Extract:
Paul Jaeg (born Paul Gamsjäger 1949 in Gosau, Austria) is an Austrian artist and writer.

Biography 
Paul Jaeg is a compositor, artist and writer in the German language. Between 1991 and 2005 he had 51 exhibitions of his artistic works in Austria and Bavaria (26 personal exhibitions, 25 in collaboration with other artists), e.g., in the City Museum of Bad Ischl, in the Egon Schiele Art Centrum, in Český Krumlov, the Künstlerhaus in Salzburg, and the Johannes Kepler University of Linz. In 1999 he received a subsidy for literature from the province of Upper Austria.

Jaeg is the editor of the cultural magazine arovell-kulturzeitschrift and the proprietor and publisher of the publishing house Arovell Verlag. As an artist, he developed the so-called "aloquart" conception. Jaeg is a member of the Austrian writers' association Grazer Autorenversammlung, and since 2009 curator of the House of Arts Deutschvilla in Strobl am Wolfgangsee. Also since 2009 he is a member of the artists' group Sinnenbrand.

Exercise: Reproduce part of the Paul Jaeg biography word for word: begin at the words "Paul Jaeg (born" and stop after "of Upper Austria.". The material isn't needed for anything here.

Data block:
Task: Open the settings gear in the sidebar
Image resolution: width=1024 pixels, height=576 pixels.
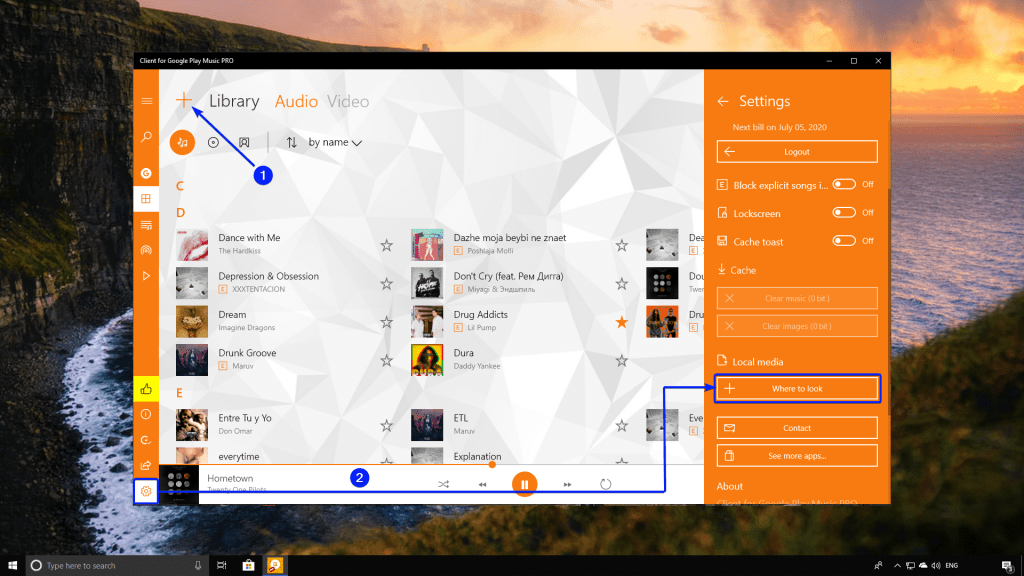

Task output:
Paul Jaeg (born Paul Gamsjäger 1949 in Gosau, Austria) is an Austrian artist and writer.

Biography 
Paul Jaeg is a compositor, artist and writer in the German language. Between 1991 and 2005 he had 51 exhibitions of his artistic works in Austria and Bavaria (26 personal exhibitions, 25 in collaboration with other artists), e.g., in the City Museum of Bad Ischl, in the Egon Schiele Art Centrum, in Český Krumlov, the Künstlerhaus in Salzburg, and the Johannes Kepler University of Linz. In 1999 he received a subsidy for literature from the province of Upper Austria.